Bishop William Boyd-Carpenter, Canon of Westminster Abbey, delivered the last and culminating lecture, under the William Belden Noble foundation, on "Dante's Verdict on Life: Its Significance and Value," last evening in New Lecture Hall. In this final lecture, Bishop Boyd-Carpenter summed up with deep impressiveness and remarkable clearness the essence and significance of the "Divina Commoedia" in "The Message of Dante."
One all-pervading principle throughout the "Divina Commoedia" is the personal revelation which it signifies in the personal experiences of Dante. At the very outset, Dante is shown that he cannot take the direct route he had chosen, towards the light of God, because of the obstacles he had created through his own sin. Beatrice, later, reproaches him for losing his brilliant ideal, at her death, and falling into sin, such that he can find Heaven only through Hell. One of the great motifs of the poem lies in this fall of Dante, under the pressure of circumstances, from a high spiritual life to a somewhat lower level. And yet Dante shows his great and characteristic personality in his agony of self-reproach and his honest acknowledgment of his sins, even though not as dreadful as some try to make out.
Parallel to Experience.
The week which Dante passes in his journey through the Inferno, Purgatorio, and Paradiso is synchronical of the time
of Christ's crucifixion and resurrection. "Its significance lies in this," said Bishop Boyd-Carpenter, "that a true Christian life is a repetition of what happened to our Master. It is the story of the necessity of fighting evil, after firmly resolving to fight it, and then of the acceptance of the soul in the presence of the Redeemer."

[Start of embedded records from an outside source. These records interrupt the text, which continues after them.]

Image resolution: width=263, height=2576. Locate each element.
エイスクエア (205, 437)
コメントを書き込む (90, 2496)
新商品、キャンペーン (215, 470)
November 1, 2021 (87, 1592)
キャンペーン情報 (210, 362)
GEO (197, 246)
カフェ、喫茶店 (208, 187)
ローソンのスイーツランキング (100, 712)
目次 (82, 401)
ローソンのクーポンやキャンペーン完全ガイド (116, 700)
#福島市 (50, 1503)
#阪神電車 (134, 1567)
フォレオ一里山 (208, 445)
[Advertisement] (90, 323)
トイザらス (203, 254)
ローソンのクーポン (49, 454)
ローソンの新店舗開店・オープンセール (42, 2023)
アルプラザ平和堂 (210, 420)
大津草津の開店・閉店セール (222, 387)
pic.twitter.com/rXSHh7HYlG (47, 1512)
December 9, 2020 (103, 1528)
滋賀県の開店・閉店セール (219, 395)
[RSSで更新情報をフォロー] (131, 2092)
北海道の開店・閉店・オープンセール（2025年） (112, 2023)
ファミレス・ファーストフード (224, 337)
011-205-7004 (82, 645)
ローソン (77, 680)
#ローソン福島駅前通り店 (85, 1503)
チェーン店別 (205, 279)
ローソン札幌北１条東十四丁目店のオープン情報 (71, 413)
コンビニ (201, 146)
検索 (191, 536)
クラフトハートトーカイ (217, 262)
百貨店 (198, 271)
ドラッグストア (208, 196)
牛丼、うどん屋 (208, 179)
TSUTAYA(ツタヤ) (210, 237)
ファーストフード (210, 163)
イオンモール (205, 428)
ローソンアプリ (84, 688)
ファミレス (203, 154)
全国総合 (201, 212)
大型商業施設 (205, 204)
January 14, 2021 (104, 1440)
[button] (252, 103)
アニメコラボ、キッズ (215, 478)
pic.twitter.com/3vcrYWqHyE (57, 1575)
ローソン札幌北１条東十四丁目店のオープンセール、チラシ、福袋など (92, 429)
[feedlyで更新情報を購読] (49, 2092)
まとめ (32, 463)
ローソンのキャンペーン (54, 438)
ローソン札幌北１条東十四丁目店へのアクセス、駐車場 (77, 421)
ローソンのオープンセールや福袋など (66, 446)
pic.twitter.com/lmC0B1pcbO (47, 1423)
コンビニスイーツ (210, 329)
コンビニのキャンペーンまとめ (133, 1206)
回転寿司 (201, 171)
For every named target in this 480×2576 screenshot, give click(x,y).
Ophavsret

Spiritual Climax of the Poem.
Vorgil and St. Lucian in the "Inferno" are significant of the necessity of the presence of reason and faith throughout our lives. Hell is the revelation of evil, by means of the reason given us by the divine grace of faith. The great lesson of the "Inferno" is that only through the grace of God can we see evil. As he goes on with his great pilgrimage, Dante learns the lessons of the joy of sacrifice, of progress only through present dissatisfaction, and of the salvation of souls by God alone. Life consists, if we but allow it, in the education of our souls by God through love. Love is the great message of Dante. Love is inexorable in her tests of the constancy of the soul. "But," said Bishop Boyd-Carpenter, "love will never leave you nor forsake you. She may carry you through Hell, she may make you despair of your very soul, but, at the last, she will lift you and put you in the presence of God." "Your life and mine," he concluded "are in the hands of God, and God is Love.